[start of Exercise inputs]
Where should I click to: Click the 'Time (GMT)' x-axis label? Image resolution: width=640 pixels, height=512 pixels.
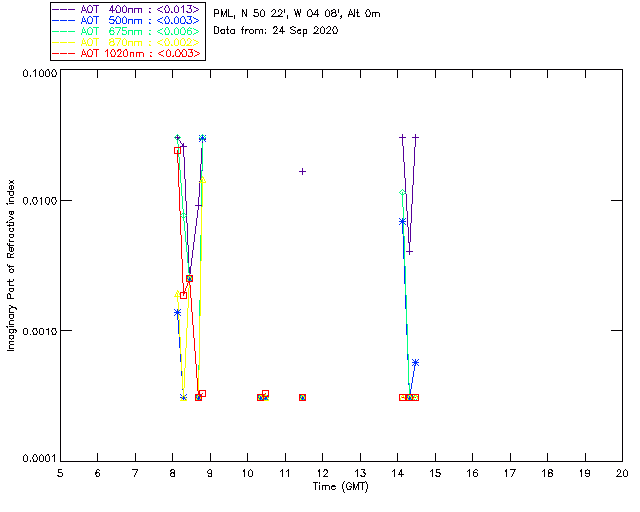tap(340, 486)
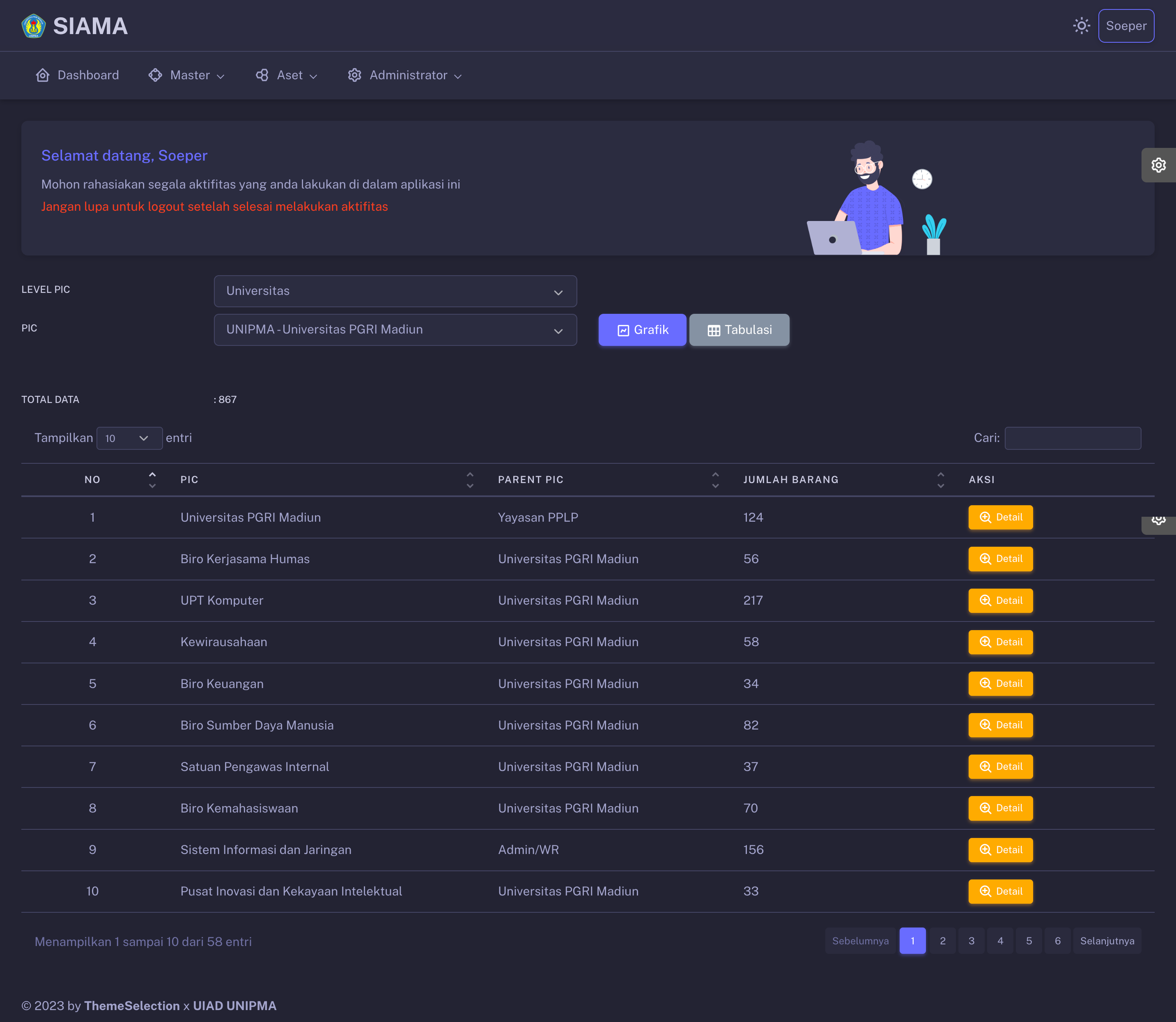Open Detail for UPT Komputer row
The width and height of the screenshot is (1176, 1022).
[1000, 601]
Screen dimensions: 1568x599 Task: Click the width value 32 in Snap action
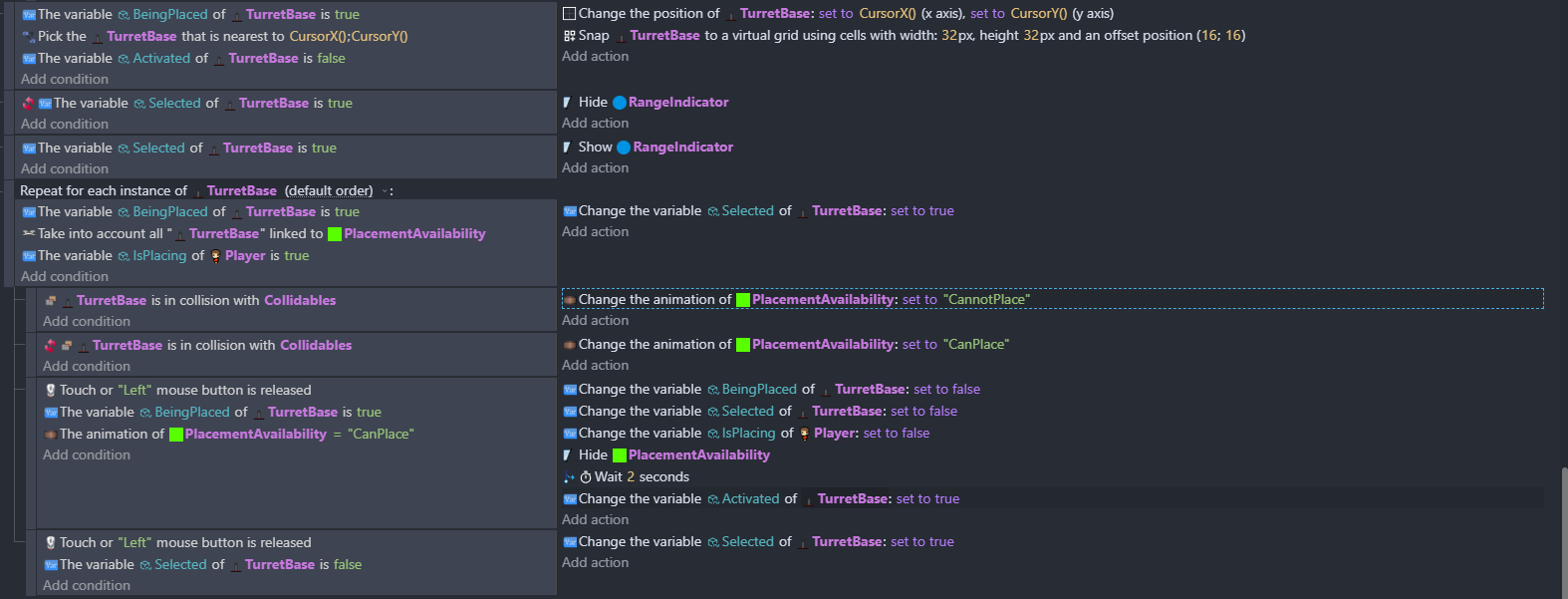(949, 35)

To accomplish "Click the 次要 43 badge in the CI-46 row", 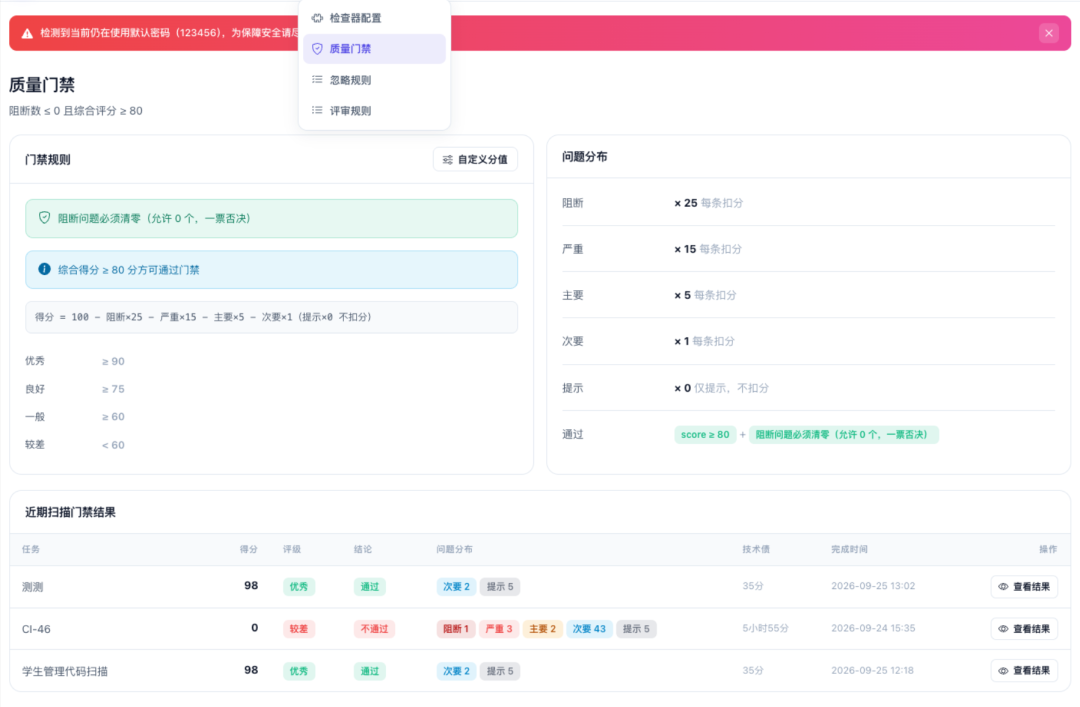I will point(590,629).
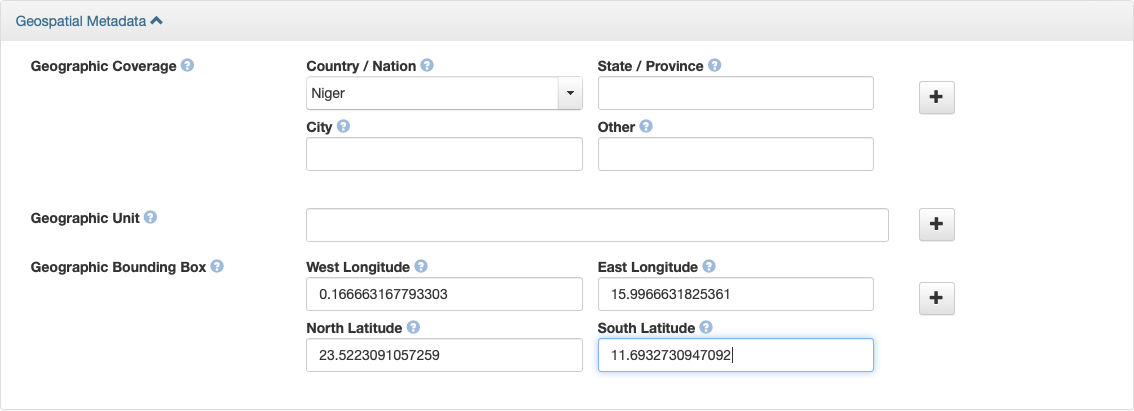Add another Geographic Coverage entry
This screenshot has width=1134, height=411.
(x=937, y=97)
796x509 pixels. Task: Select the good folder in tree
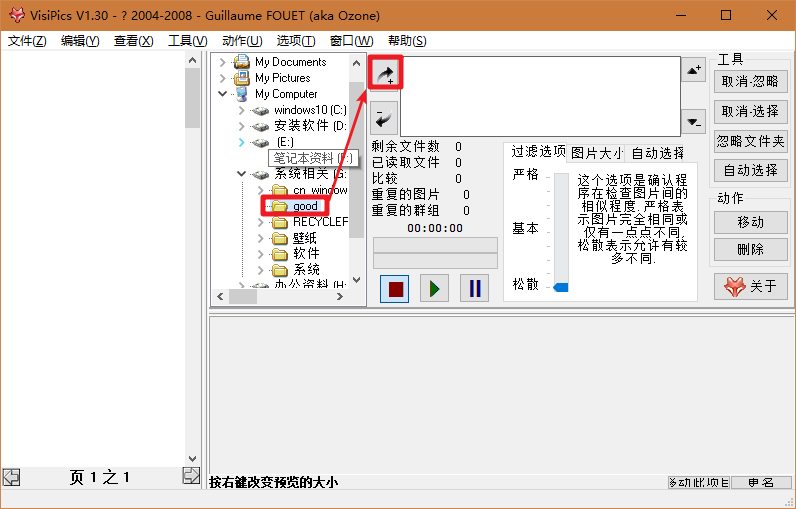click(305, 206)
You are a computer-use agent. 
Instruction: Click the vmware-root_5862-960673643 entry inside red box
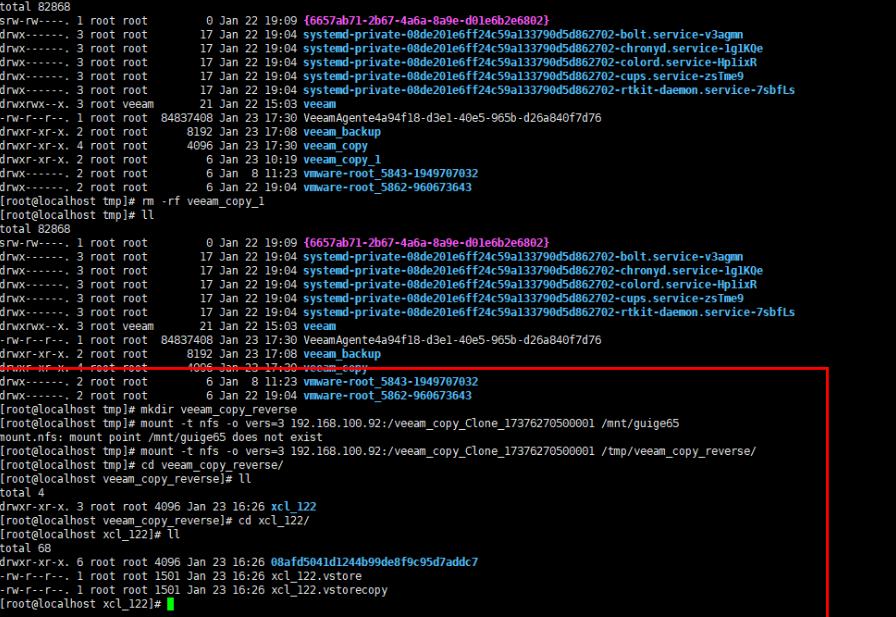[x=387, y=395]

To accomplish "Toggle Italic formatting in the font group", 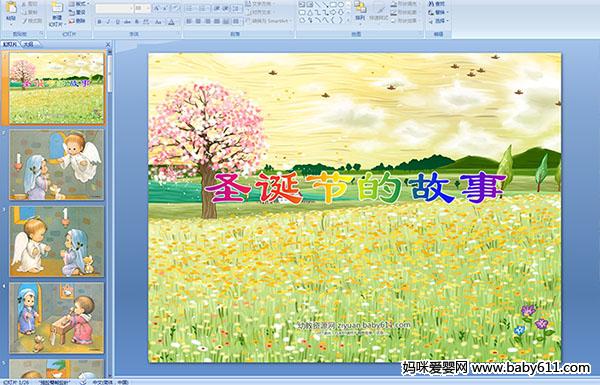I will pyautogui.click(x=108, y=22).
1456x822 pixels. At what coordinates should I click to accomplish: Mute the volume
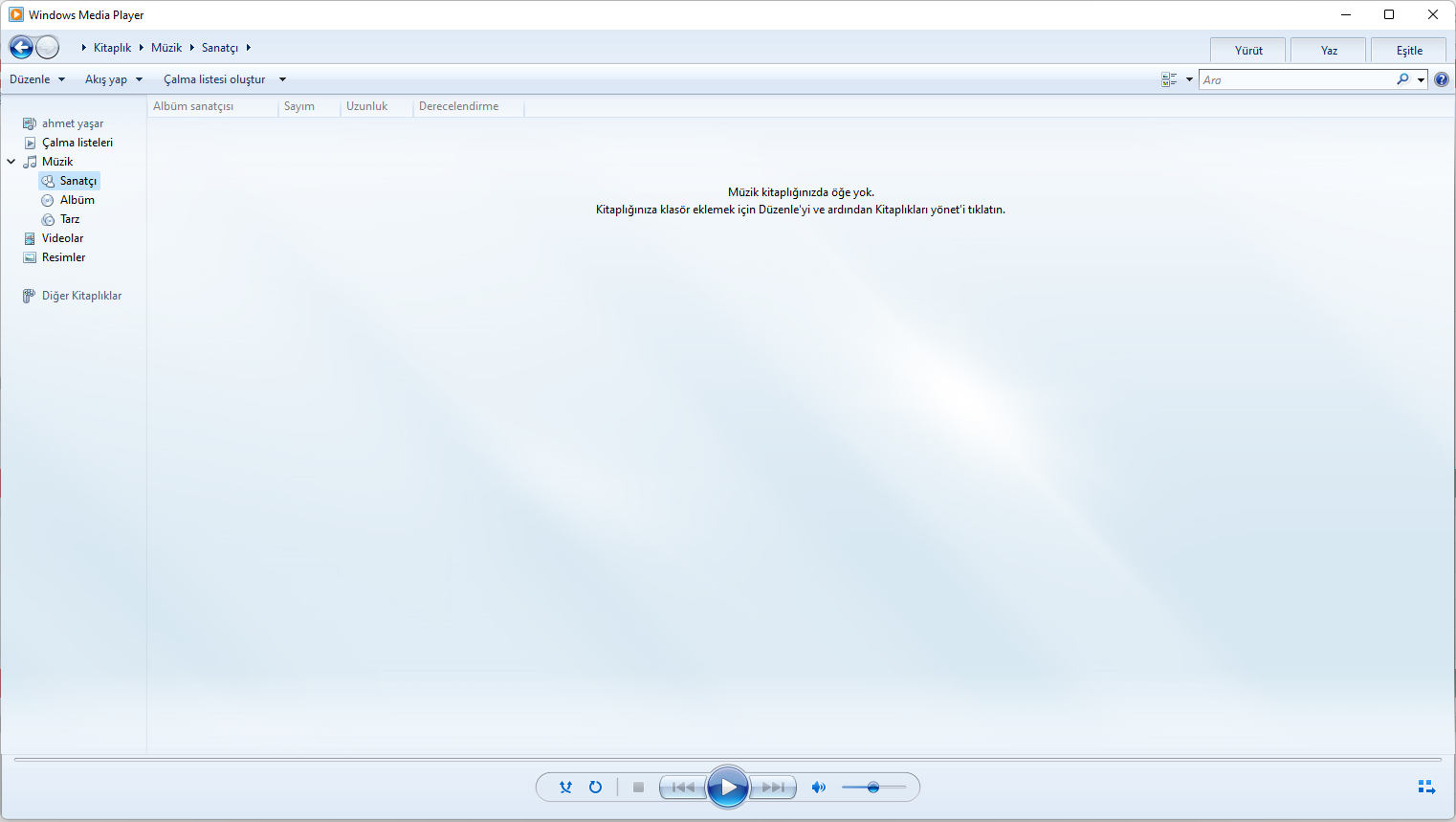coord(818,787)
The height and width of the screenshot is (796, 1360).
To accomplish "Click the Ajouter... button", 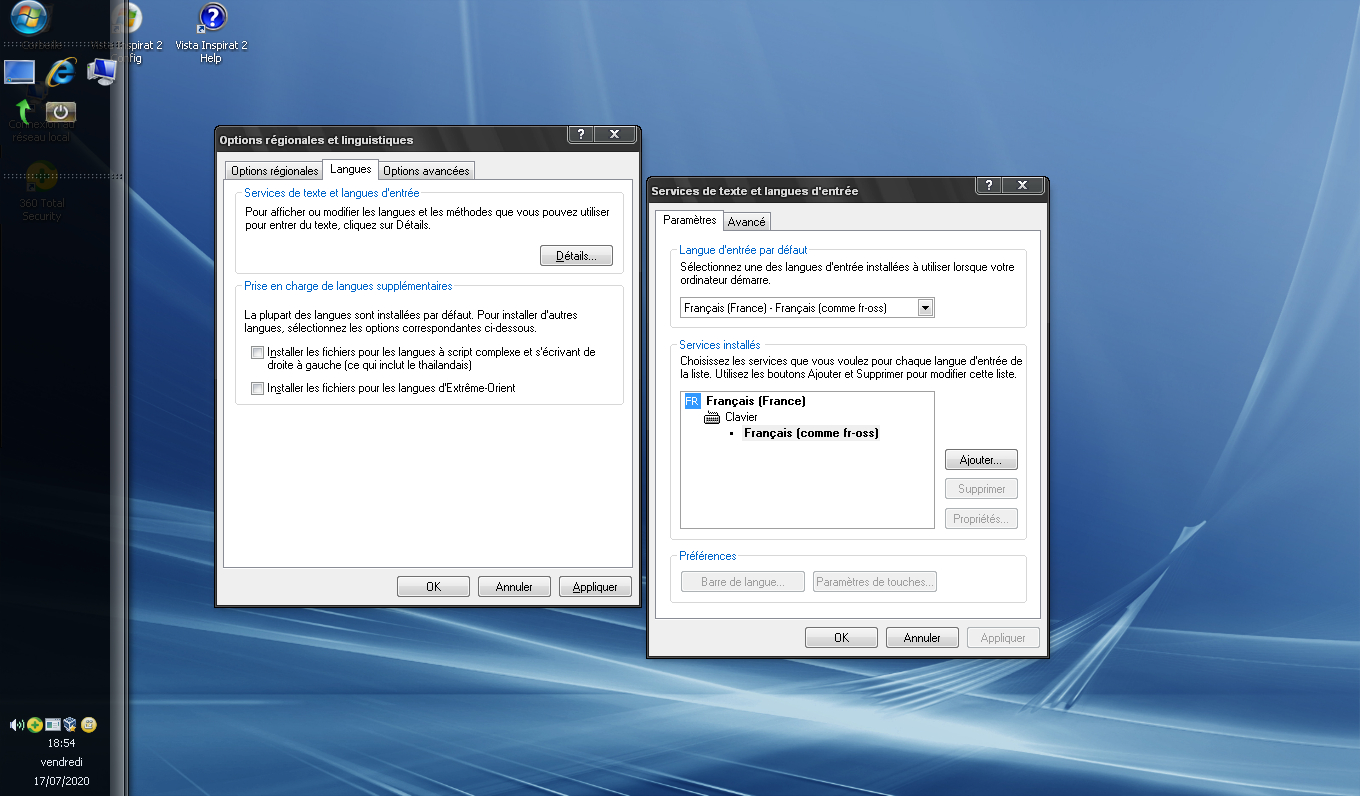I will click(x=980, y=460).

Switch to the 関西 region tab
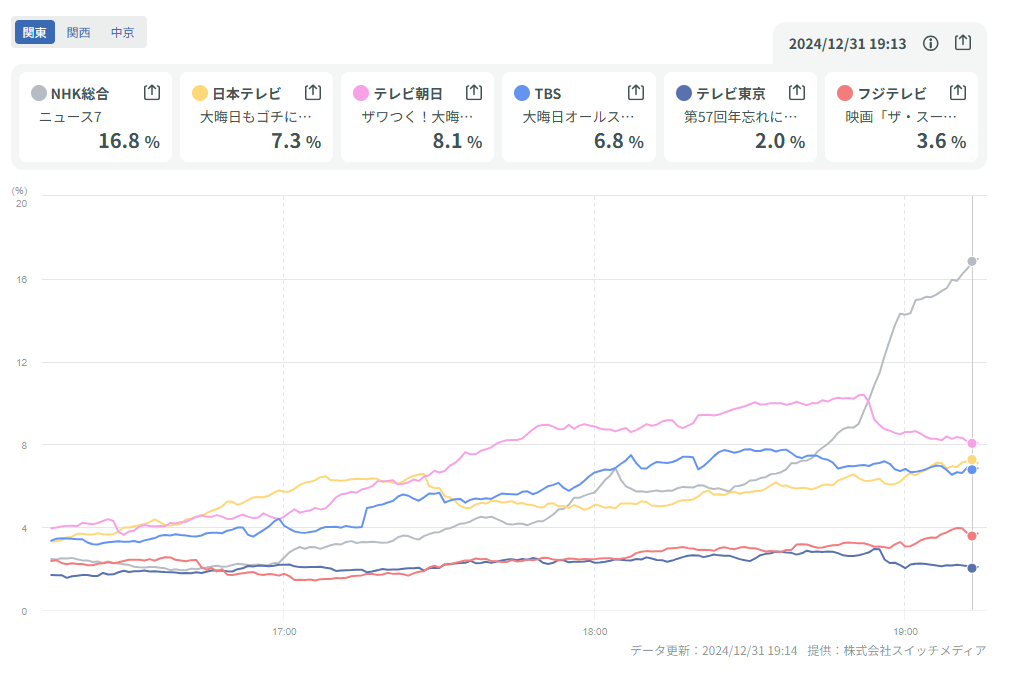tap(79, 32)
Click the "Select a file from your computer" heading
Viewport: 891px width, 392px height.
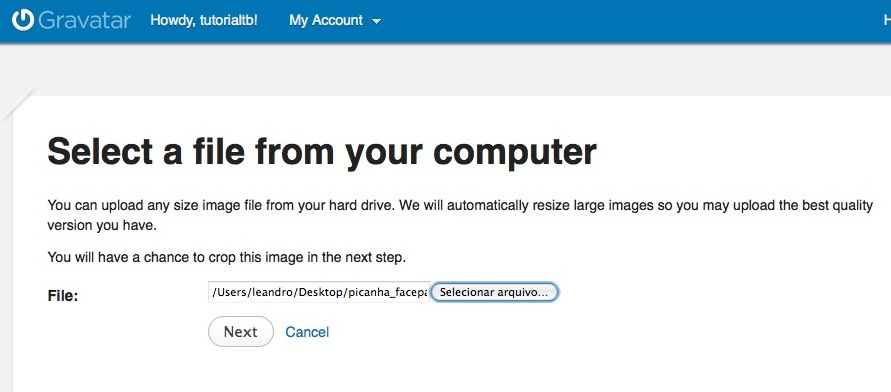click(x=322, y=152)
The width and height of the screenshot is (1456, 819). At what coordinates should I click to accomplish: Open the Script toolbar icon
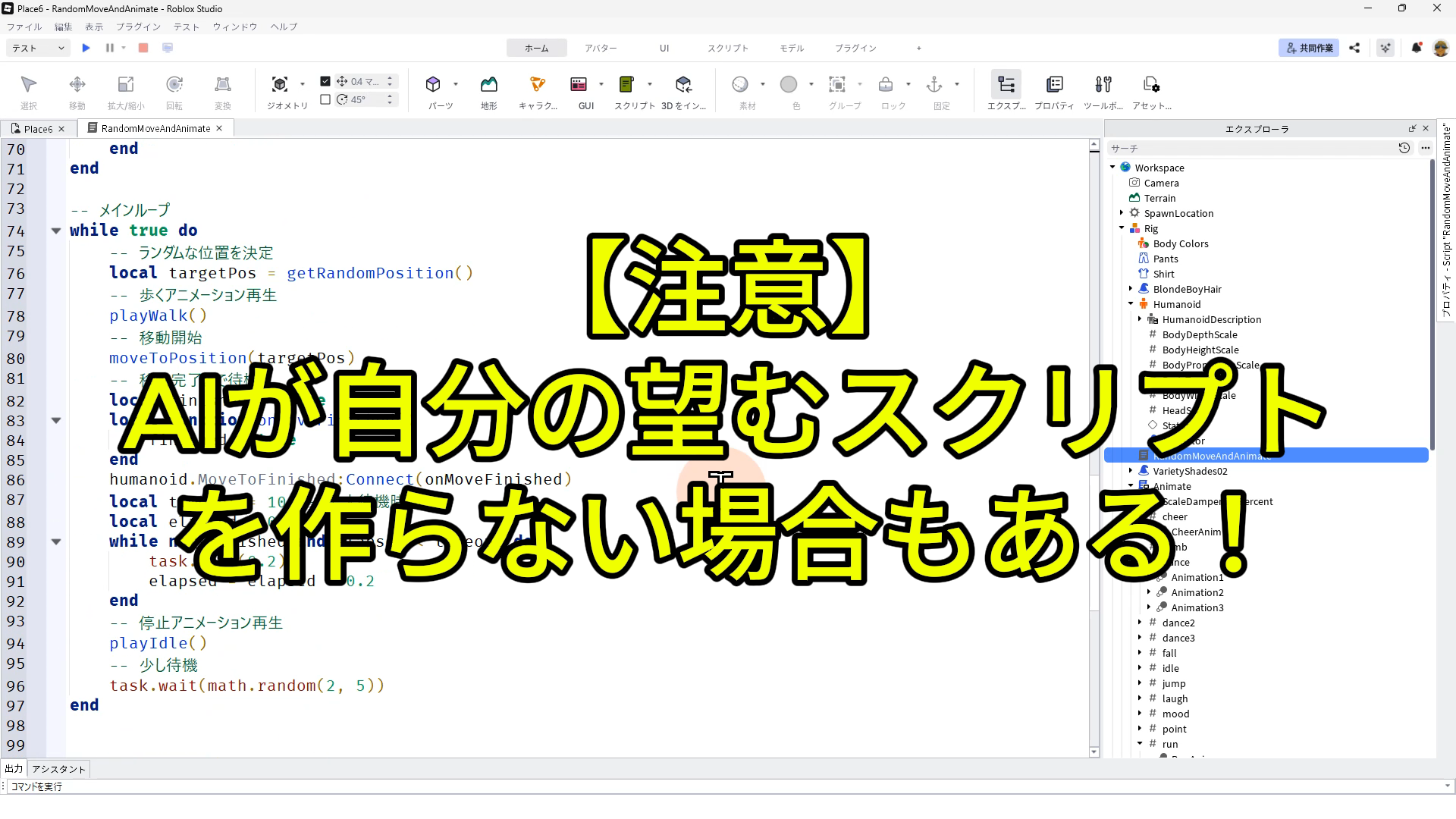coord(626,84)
[end of Exercise inputs]
**Objective**
Find each line in the rows above that contains the word "computer", and copy those lines out. Case counts.

**The reply**
You are a computer-use agent. 
Click the "Select a file from your computer" heading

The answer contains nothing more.